Legata a doppio filo alle attività militari, per decenni l’economia di Okinawa è rimasta isolata dalla locomotiva giapponese che negli anni Sessanta ha reso il Paese del Sol Levante la seconda economia mondiale. Ancora oggi a Okinawa nonostante il turismo, che da solo vale il 10 per cento del Pil, la disoccupazione è al 7 per cento, il dato più alto su scala nazionale. E anche se gli abitanti locali da anni manifestano contro le basi Usa, queste continuano a dare lavoro a circa 4000 persone , contando per il 5 per cento circa del Pil dell’isola.
La ragione della rabbia non va però cercata solamente nella difficile situazione economica. Quanto più alla presenza straniera e alla difficoltà di portare le istanze locali all’attenzione di Tokyo.
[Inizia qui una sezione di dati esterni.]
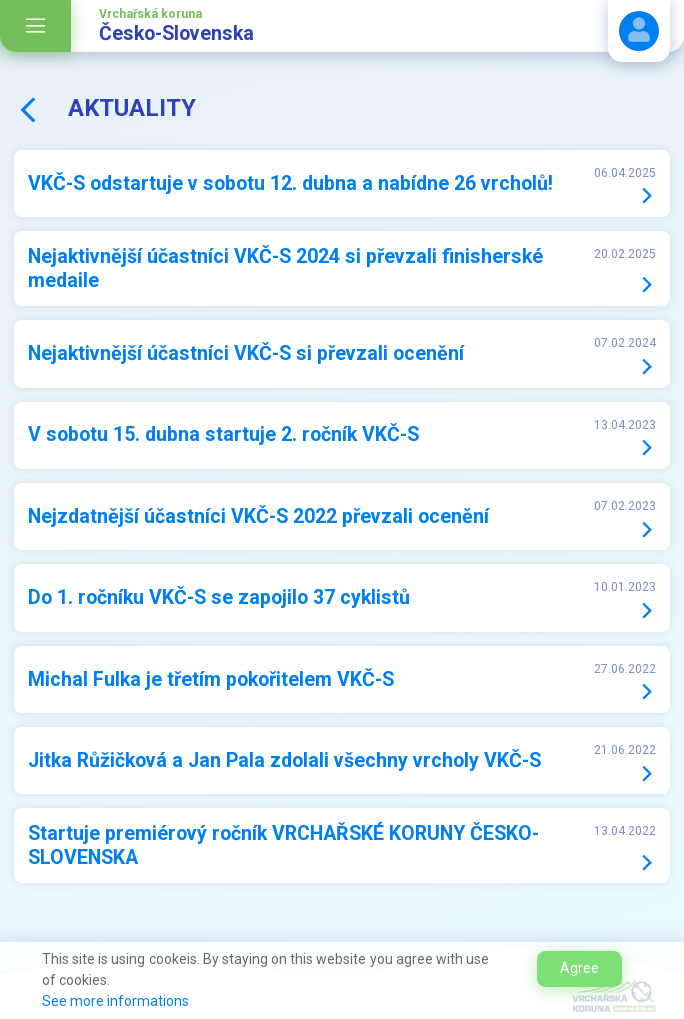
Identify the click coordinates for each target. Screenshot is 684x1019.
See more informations (115, 1001)
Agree (579, 968)
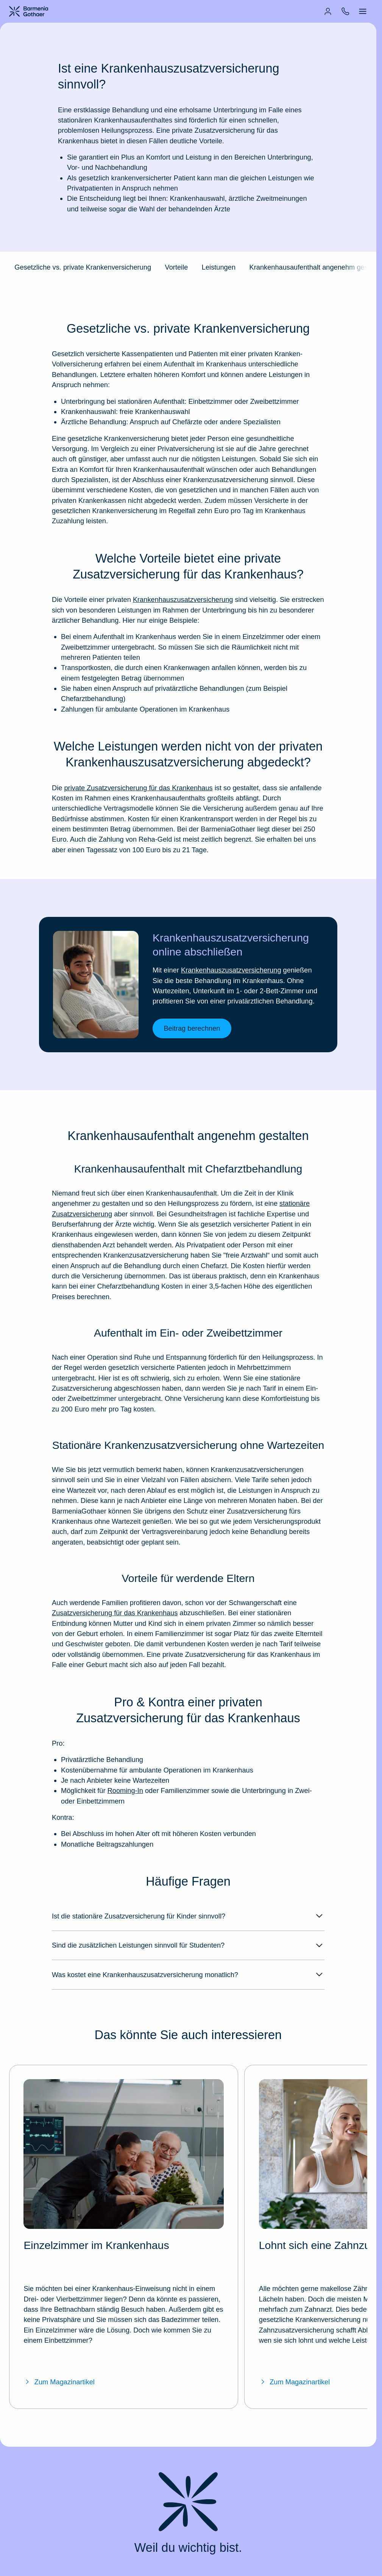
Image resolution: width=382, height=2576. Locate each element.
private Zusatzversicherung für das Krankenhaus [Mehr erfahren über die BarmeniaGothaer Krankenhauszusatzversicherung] (138, 796)
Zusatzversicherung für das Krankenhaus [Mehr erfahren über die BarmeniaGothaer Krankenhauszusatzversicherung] (115, 1626)
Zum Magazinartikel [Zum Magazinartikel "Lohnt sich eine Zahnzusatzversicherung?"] (294, 2352)
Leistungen (218, 269)
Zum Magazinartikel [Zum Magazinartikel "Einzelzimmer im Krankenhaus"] (59, 2352)
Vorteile (176, 269)
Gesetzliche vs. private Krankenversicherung (82, 269)
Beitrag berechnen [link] (192, 1040)
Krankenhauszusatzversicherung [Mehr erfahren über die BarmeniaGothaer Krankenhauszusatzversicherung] (183, 606)
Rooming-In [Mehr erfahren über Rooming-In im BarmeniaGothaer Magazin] (125, 1806)
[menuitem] (327, 11)
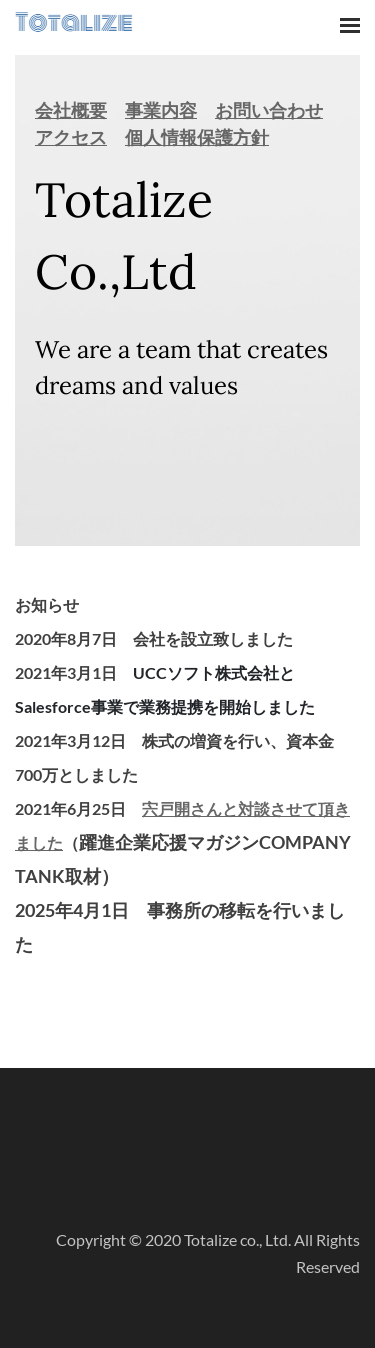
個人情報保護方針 (197, 137)
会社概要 (71, 110)
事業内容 (161, 110)
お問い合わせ (269, 110)
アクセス (71, 137)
Il contatto quotidiano con i soldati statunitensi avrà pure portato maggiore sicurezza sul piano della sicurezza nazionale, ma non ha di certo giovato alla popolazione locale. Tra il 1972, anno in cui Okinawa fu restituita alla sovranità di Tokyo, e il 2009, sono stati oltre 5,6mila i crimini imputati al personale militare Usa. A fare scalpore sono stati soprattutto gli stupri: il più grave nel 1995 ai danni di una ragazzina di 12 anni. L’ultimo a dicembre 2012, che ha portato alla condanna di un marine reo confesso a 4 anni di reclusione.
Poi ci sono le esercitazioni a poca distanza dalle abitazioni e il dispiego dei velivoli a decollo verticale MV-22, la cui sicurezza in volo non è ancora stata provata e che, anzi, lo stesso magazine Time, definì una “vergogna volante”. Per non parlare poi dell’aumento di incidenza di tumori e leucemie negli adulti e nei bambini, legato con ogni probabilità ai rifiuti tossici di origine militare – carburanti, olii, solventi, metalli pesanti – smaltiti in modo scorretto e su cui ancora non è stata fatta chiarezza.
Contro tutto questo gli okinawani lottano da anni, senza esito. Nella capitale giapponese arriva solo l’eco delle loro manifestazioni, perché nell’immaginario dei giapponesi delle isole principali, gli “yamatunchu” in lingua okinawana, Okinawa resta un paradiso tropicale da cartolina.
Sulla pelle degli abitanti di Okinawa si è giocata la storia post-bellica del Giappone. Anche per questo, vista da Okinawa, Tokyo è sempre più lontana, fisicamente (più di 1600 km la separano i dall’isola) quanto culturalmente.